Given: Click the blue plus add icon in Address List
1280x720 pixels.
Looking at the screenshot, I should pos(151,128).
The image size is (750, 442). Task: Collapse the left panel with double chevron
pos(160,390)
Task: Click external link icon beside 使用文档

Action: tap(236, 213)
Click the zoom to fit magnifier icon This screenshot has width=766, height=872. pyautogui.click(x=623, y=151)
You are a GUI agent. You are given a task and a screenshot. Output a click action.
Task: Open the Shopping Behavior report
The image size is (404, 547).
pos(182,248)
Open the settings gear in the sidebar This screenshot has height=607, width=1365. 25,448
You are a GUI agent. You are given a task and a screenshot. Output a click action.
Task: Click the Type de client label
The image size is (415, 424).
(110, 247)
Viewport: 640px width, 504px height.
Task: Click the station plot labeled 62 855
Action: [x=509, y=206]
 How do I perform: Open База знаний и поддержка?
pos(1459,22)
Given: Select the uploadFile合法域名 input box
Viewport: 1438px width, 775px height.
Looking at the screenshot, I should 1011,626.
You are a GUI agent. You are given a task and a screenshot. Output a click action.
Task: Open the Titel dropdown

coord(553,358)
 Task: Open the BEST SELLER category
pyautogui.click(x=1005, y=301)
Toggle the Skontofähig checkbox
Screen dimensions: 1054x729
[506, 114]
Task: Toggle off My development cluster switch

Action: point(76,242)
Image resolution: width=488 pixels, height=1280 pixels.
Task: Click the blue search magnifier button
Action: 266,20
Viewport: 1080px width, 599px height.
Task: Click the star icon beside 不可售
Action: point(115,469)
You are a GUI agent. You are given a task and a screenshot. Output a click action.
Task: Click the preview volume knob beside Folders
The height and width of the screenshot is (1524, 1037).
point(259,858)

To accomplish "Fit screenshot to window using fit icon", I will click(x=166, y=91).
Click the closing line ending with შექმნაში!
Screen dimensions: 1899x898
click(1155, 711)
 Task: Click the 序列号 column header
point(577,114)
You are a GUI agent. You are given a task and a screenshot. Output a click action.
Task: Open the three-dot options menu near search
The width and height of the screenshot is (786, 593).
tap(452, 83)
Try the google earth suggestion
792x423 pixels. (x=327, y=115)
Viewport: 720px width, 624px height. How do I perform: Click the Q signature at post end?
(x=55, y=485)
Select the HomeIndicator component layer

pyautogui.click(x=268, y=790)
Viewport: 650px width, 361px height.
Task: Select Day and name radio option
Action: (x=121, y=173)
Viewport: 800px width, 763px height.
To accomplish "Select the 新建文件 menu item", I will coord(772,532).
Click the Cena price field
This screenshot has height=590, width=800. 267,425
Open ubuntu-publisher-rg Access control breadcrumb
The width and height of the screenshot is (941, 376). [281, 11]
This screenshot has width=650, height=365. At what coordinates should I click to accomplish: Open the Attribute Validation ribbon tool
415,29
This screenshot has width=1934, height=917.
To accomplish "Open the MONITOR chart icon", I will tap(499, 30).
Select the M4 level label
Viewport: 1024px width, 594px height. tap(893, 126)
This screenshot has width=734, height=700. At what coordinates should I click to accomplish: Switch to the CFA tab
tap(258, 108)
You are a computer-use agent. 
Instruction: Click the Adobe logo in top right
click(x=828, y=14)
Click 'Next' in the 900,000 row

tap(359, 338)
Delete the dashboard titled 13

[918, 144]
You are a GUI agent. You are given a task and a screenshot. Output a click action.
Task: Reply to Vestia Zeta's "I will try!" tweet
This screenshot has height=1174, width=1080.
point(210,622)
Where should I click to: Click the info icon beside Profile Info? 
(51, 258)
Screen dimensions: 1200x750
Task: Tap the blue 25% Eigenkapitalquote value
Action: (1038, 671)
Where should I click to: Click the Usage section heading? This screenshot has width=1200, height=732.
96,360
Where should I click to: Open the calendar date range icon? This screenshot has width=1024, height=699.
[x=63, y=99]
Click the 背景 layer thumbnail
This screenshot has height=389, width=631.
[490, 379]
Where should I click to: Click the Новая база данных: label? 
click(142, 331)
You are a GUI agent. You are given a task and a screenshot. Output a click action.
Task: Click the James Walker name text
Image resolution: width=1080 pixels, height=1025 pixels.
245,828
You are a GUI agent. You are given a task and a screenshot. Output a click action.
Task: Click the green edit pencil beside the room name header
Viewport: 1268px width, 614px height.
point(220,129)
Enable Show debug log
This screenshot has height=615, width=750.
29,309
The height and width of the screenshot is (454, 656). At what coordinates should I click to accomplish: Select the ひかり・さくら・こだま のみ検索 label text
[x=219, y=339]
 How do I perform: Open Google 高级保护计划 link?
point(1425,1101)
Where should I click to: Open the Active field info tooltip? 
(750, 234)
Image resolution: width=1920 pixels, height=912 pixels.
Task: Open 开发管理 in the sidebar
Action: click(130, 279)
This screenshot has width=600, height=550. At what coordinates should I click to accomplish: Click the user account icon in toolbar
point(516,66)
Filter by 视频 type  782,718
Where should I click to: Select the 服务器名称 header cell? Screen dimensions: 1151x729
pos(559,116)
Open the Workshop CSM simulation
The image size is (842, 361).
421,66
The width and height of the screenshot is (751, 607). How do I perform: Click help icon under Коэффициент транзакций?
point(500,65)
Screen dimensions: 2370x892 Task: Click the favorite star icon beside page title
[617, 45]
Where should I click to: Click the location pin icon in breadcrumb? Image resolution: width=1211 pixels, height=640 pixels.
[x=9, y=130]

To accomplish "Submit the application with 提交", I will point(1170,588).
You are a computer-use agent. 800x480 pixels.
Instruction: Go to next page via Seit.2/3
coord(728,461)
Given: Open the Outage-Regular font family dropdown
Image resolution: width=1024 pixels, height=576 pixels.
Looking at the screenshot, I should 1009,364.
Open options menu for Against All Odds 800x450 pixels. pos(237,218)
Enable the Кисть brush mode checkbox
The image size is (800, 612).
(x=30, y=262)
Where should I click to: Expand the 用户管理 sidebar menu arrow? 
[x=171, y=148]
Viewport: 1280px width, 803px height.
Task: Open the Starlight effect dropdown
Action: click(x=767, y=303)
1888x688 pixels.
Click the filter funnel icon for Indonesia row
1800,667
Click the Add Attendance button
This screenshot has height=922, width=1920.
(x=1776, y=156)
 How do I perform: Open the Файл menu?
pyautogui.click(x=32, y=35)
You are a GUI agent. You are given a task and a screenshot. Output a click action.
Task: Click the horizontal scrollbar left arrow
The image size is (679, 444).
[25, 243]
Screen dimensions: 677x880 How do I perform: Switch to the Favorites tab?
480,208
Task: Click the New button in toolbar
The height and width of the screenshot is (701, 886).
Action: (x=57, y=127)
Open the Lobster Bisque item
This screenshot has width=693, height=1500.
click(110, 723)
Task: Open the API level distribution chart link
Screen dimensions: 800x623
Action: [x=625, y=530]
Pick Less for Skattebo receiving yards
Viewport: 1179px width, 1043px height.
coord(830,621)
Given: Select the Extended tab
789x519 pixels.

Activity: Print each entry above again, exactly as it was given.

Response area:
Given: Click the blue plus add icon in Address List
1280x720 pixels.
Looking at the screenshot, I should pos(151,128).
The image size is (750, 442). Task: Collapse the left panel with double chevron
pos(160,390)
Task: Click external link icon beside 使用文档

Action: tap(236, 213)
Click the zoom to fit magnifier icon This screenshot has width=766, height=872. pyautogui.click(x=623, y=151)
You are a GUI agent. You are given a task and a screenshot. Output a click action.
Task: Open the Shopping Behavior report
The image size is (404, 547).
pos(182,248)
Open the settings gear in the sidebar This screenshot has height=607, width=1365. 25,448
You are a GUI agent. You are given a task and a screenshot. Output a click action.
Task: Click the Type de client label
The image size is (415, 424).
(110, 247)
Viewport: 640px width, 504px height.
Task: Click the station plot labeled 62 855
Action: [x=509, y=206]
 How do I perform: Open База знаний и поддержка?
pos(1459,22)
Given: Select the uploadFile合法域名 input box
Viewport: 1438px width, 775px height.
Looking at the screenshot, I should 1011,626.
You are a GUI agent. You are given a task and a screenshot. Output a click action.
Task: Open the Titel dropdown

coord(553,358)
 Task: Open the BEST SELLER category
pyautogui.click(x=1005, y=301)
Toggle the Skontofähig checkbox
Screen dimensions: 1054x729
[506, 114]
Task: Toggle off My development cluster switch

Action: point(76,242)
Image resolution: width=488 pixels, height=1280 pixels.
Task: Click the blue search magnifier button
Action: 266,20
Viewport: 1080px width, 599px height.
Task: Click the star icon beside 不可售
Action: point(115,469)
You are a GUI agent. You are given a task and a screenshot. Output a click action.
Task: Click the preview volume knob beside Folders
The height and width of the screenshot is (1524, 1037).
point(259,858)

To accomplish "Fit screenshot to window using fit icon", I will click(x=166, y=91).
Click the closing line ending with შექმნაში!
Screen dimensions: 1899x898
click(1155, 711)
 Task: Click the 序列号 column header
point(577,114)
You are a GUI agent. You are given a task and a screenshot. Output a click action.
Task: Open the three-dot options menu near search
The width and height of the screenshot is (786, 593).
tap(452, 83)
Try the google earth suggestion
792x423 pixels. (x=327, y=115)
Viewport: 720px width, 624px height. How do I perform: Click the Q signature at post end?
(x=55, y=485)
Select the HomeIndicator component layer

pyautogui.click(x=268, y=790)
Viewport: 650px width, 361px height.
Task: Select Day and name radio option
Action: (x=121, y=173)
Viewport: 800px width, 763px height.
To accomplish "Select the 新建文件 menu item", I will coord(772,532).
Click the Cena price field
This screenshot has height=590, width=800. 267,425
Open ubuntu-publisher-rg Access control breadcrumb
The width and height of the screenshot is (941, 376). [281, 11]
This screenshot has width=650, height=365. At what coordinates should I click to accomplish: Open the Attribute Validation ribbon tool
415,29
This screenshot has width=1934, height=917.
To accomplish "Open the MONITOR chart icon", I will tap(499, 30).
Select the M4 level label
Viewport: 1024px width, 594px height. tap(893, 126)
This screenshot has width=734, height=700. At what coordinates should I click to accomplish: Switch to the CFA tab
tap(258, 108)
You are a computer-use agent. 
Instruction: Click the Adobe logo in top right
click(x=828, y=14)
Click 'Next' in the 900,000 row

tap(359, 338)
Delete the dashboard titled 13

[918, 144]
You are a GUI agent. You are given a task and a screenshot. Output a click action.
Task: Reply to Vestia Zeta's "I will try!" tweet
This screenshot has height=1174, width=1080.
point(210,622)
Where should I click to: Click the info icon beside Profile Info? 
(51, 258)
Screen dimensions: 1200x750
Task: Tap the blue 25% Eigenkapitalquote value
Action: (1038, 671)
Where should I click to: Click the Usage section heading? This screenshot has width=1200, height=732.
96,360
Where should I click to: Open the calendar date range icon? This screenshot has width=1024, height=699.
[x=63, y=99]
Click the 背景 layer thumbnail
This screenshot has height=389, width=631.
[490, 379]
Where should I click to: Click the Новая база данных: label? 
click(142, 331)
You are a GUI agent. You are given a task and a screenshot. Output a click action.
Task: Click the James Walker name text
Image resolution: width=1080 pixels, height=1025 pixels.
245,828
You are a GUI agent. You are given a task and a screenshot. Output a click action.
Task: Click the green edit pencil beside the room name header
Viewport: 1268px width, 614px height.
point(220,129)
Enable Show debug log
This screenshot has height=615, width=750.
29,309
The height and width of the screenshot is (454, 656). At what coordinates should I click to accomplish: Select the ひかり・さくら・こだま のみ検索 label text
[x=219, y=339]
 How do I perform: Open Google 高级保护计划 link?
point(1425,1101)
Where should I click to: Open the Active field info tooltip? 
(750, 234)
Image resolution: width=1920 pixels, height=912 pixels.
Task: Open 开发管理 in the sidebar
Action: click(130, 279)
This screenshot has width=600, height=550. At what coordinates should I click to accomplish: Click the user account icon in toolbar
point(516,66)
Filter by 视频 type  782,718
Where should I click to: Select the 服务器名称 header cell? Screen dimensions: 1151x729
pos(559,116)
Open the Workshop CSM simulation
The image size is (842, 361).
421,66
The width and height of the screenshot is (751, 607). How do I perform: Click help icon under Коэффициент транзакций?
point(500,65)
Screen dimensions: 2370x892 Task: Click the favorite star icon beside page title
[617, 45]
Where should I click to: Click the location pin icon in breadcrumb? Image resolution: width=1211 pixels, height=640 pixels.
[x=9, y=130]

To accomplish "Submit the application with 提交", I will point(1170,588).
You are a computer-use agent. 800x480 pixels.
Instruction: Go to next page via Seit.2/3
coord(728,461)
Given: Open the Outage-Regular font family dropdown
Image resolution: width=1024 pixels, height=576 pixels.
Looking at the screenshot, I should 1009,364.
Open options menu for Against All Odds 800x450 pixels. pos(237,218)
Enable the Кисть brush mode checkbox
The image size is (800, 612).
(x=30, y=262)
Where should I click to: Expand the 用户管理 sidebar menu arrow? 
[x=171, y=148]
Viewport: 1280px width, 803px height.
Task: Open the Starlight effect dropdown
Action: click(x=767, y=303)
1888x688 pixels.
Click the filter funnel icon for Indonesia row
1800,667
Click the Add Attendance button
This screenshot has height=922, width=1920.
(x=1776, y=156)
 How do I perform: Open the Файл menu?
pyautogui.click(x=32, y=35)
You are a GUI agent. You are given a task and a screenshot. Output a click action.
Task: Click the horizontal scrollbar left arrow
The image size is (679, 444).
[25, 243]
Screen dimensions: 677x880 How do I perform: Switch to the Favorites tab?
480,208
Task: Click the New button in toolbar
The height and width of the screenshot is (701, 886).
Action: (x=57, y=127)
Open the Lobster Bisque item
This screenshot has width=693, height=1500.
click(110, 723)
Task: Open the API level distribution chart link
Screen dimensions: 800x623
Action: [x=625, y=530]
Pick Less for Skattebo receiving yards
Viewport: 1179px width, 1043px height.
coord(830,621)
Given: Select the Extended tab
789x519 pixels.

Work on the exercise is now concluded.